> _Consigne 1_
Recopiez à l'identique les lignes des données, de la ligne contenant "How do I perform: Click" jusqu'à celle contenant "[x=627, y=581]" incluse. N'incluez pas les images dans votre réponse.

> _Document source_
================
Dans le long terme, il y a indéniablement une progression. Depuis six mois, la principale évolution est qu’on se pose des questions très sérieuses au sein de la classe politique. Depuis la fin du mois d’août, des responsables politiques de l’UMP et du PS m’ont par exemple contacté pour en savoir plus sur la sortie de l’euro. Ils n’ont pas forcément rejoint mes positions mais le dialogue a été ouvert. C’est une nouveauté.
On peut aussi noter une évolution très sensible du Front de gauche sur la question. Ils ont compris que casser la monnaie unique en deux euros (un euro pour les pays du nord et un euro pour les pays du sud) ne marcherait pas. Le Parti communiste tenant absolument à l’alliance avec le Parti socialiste aux municipales, le Front de gauche est prudent sur cette question. Mais, après les municipales, il peut tout à fait changer de position.
« La vision catastrophiste de la sortie de l’euro va peu à peu se déliter »
Parmi les peuples européens, l’idée d’une sortie de la monnaie unique gagne-t-elle du terrain ?
Il y a des craquements dans le consensus pro-euro, mais chaque pays est un cas particulier.
En Allemagne, le parti anti-euro Alternative für Deutschland a réalisé 4,7% aux élections de dimanche : pour un parti créé au début du mois de mai, c’est un excellent score ! Environ 15% de son électorat vient du parti de gauche Die Linkie. Son membre fondateur, Oskar Lafontaine, s’est prononcé pour une dissolution de la zone euro, mais il n’a pas été suivi par le reste de son parti. Les bons résultats de Alternative für Deutschland peuvent pousser Die Linke à revoir sa position.
Une majorité des Grecs et des Portugais pense que l’euro est désastreux, comme le prouve le succès du livre Porque devemos sair do Euro, mais craignent une sortie. En Grèce, le discours à la fois de la droite et de la gauche consiste à dire « sortir de l’euro, c’est sortir de l’Europe ». Or, sans l’Europe, les Grecs se retrouveraient seuls face aux Turcs et ils reviendraient à la situation politique du temps de la dictature. Il faut insister sur ce point : la fin de l’euro n’est pas celle de l’Europe puisque certains pays de l’Union européenne ont conservé leur monnaie nationale. Dans l’hiver, la vision catastrophiste va peu à peu se déliter et la confusion entre l’euro et l’Europe entretenue à des fins politiques va cesser.
================
> _Données de la tâche_
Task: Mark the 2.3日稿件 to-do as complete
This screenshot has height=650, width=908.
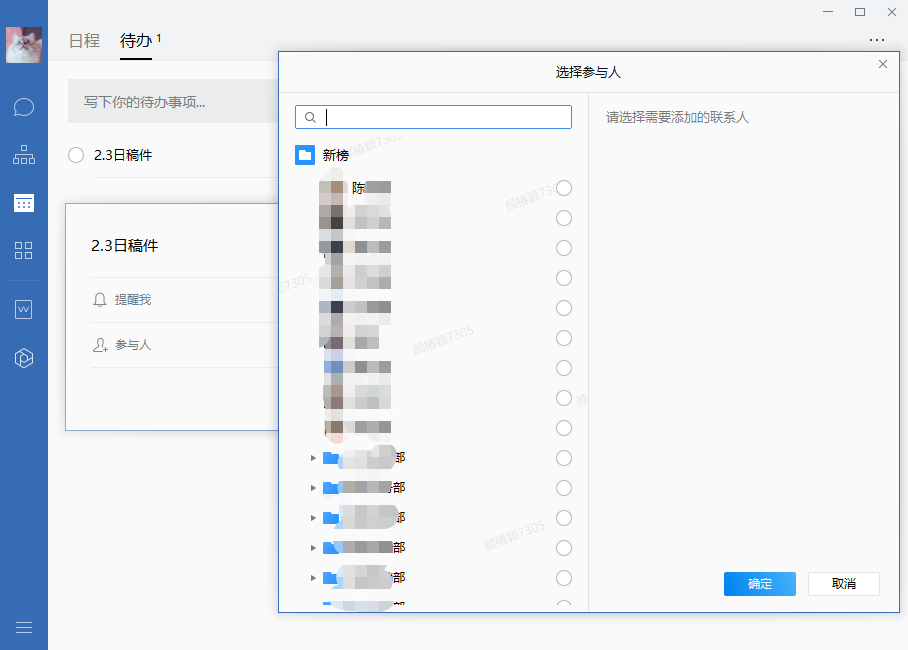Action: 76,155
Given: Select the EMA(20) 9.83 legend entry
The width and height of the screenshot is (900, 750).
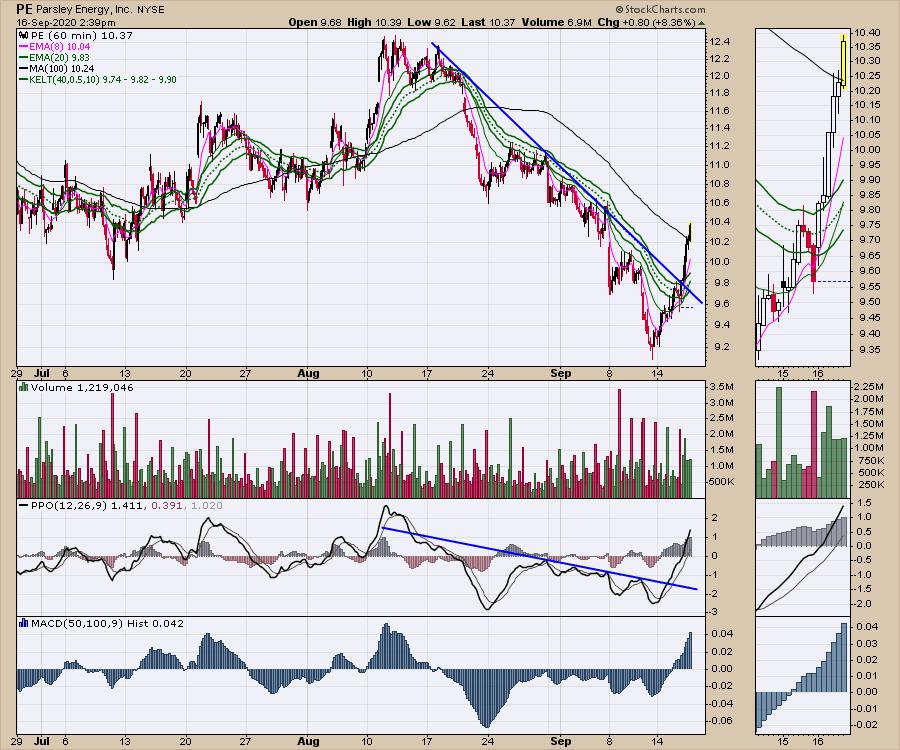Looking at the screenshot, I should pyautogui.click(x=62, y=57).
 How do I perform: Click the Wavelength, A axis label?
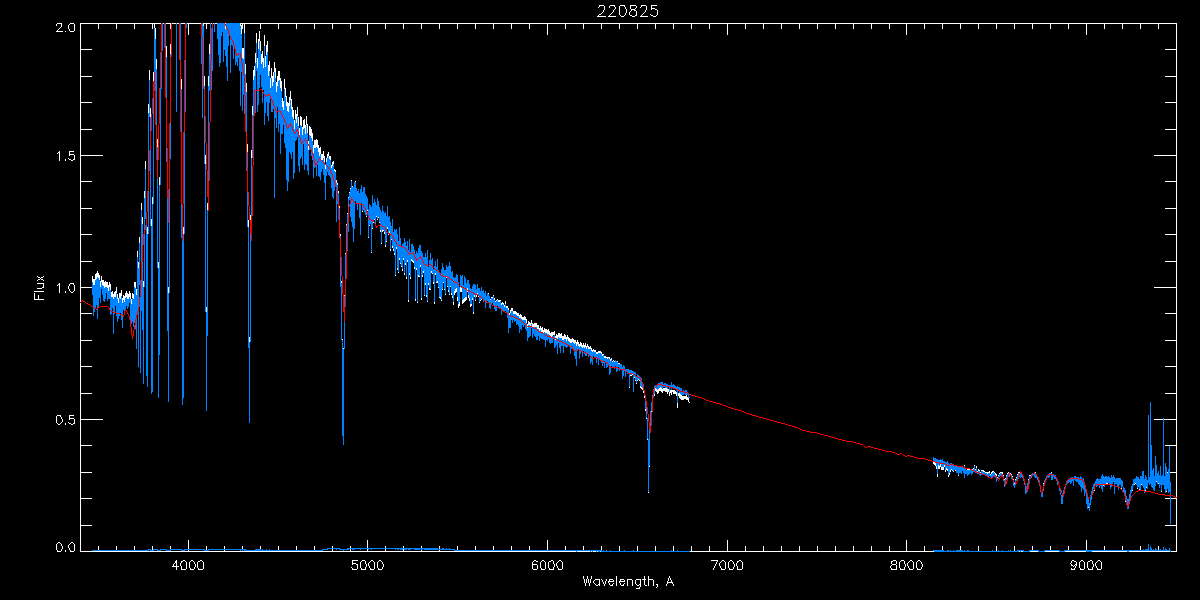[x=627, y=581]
================
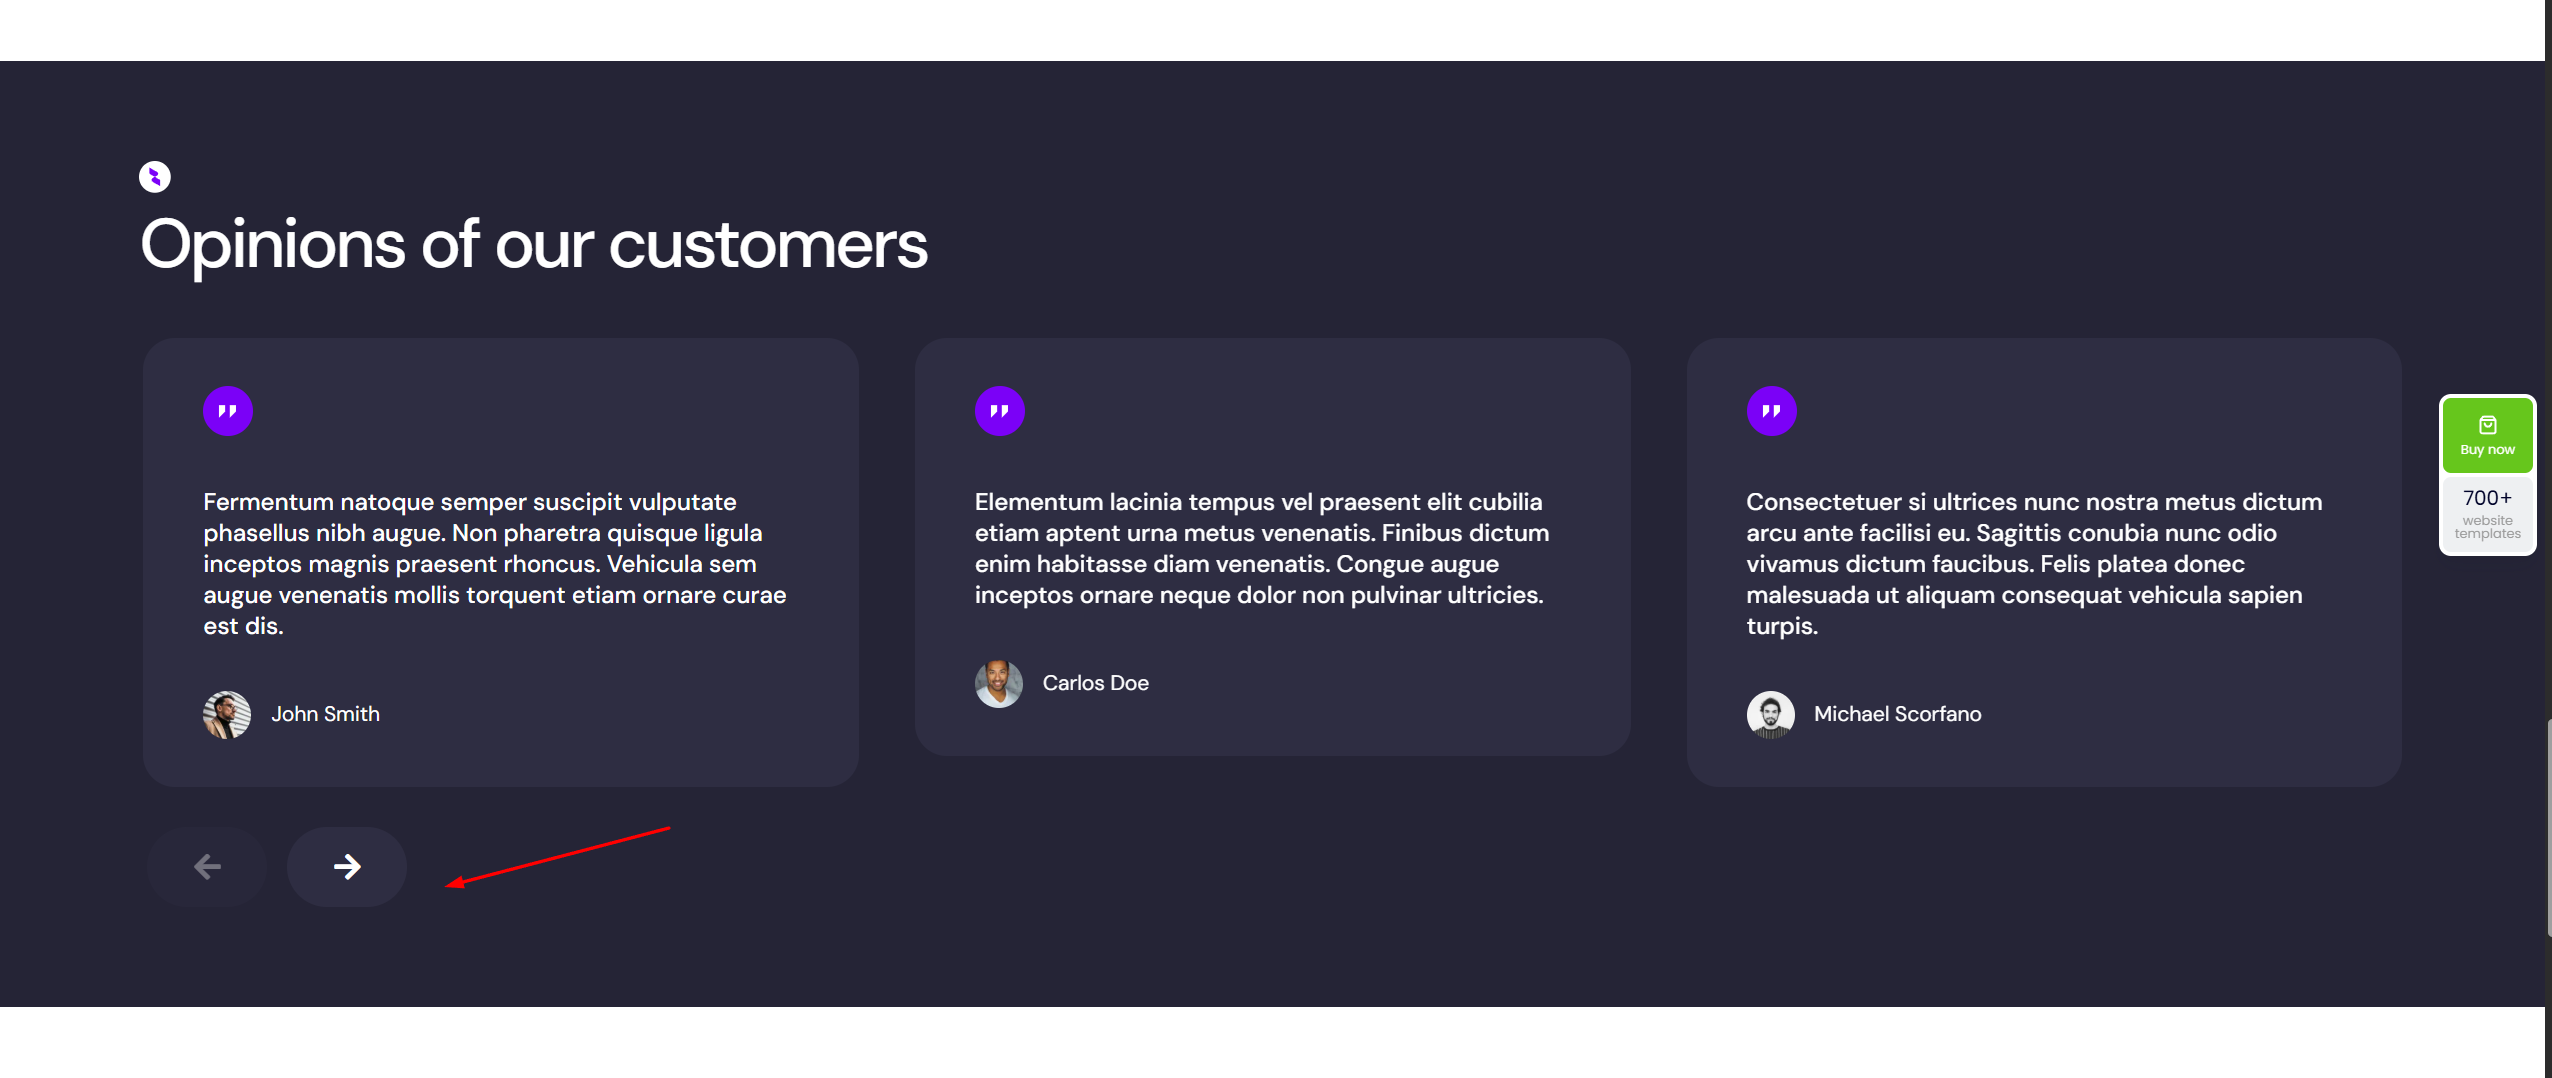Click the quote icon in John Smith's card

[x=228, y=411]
================
> _Consigne 2_
Citez tous les partis politiques nommés dans le paragraphe du document source qui commence par « On peut aussi noter ».

> _Résultat final 1_
 How do I perform: Click the Wavelength, A axis label?
[x=627, y=581]

> _Résultat final 2_
Front de gauche, Parti communiste, Parti socialiste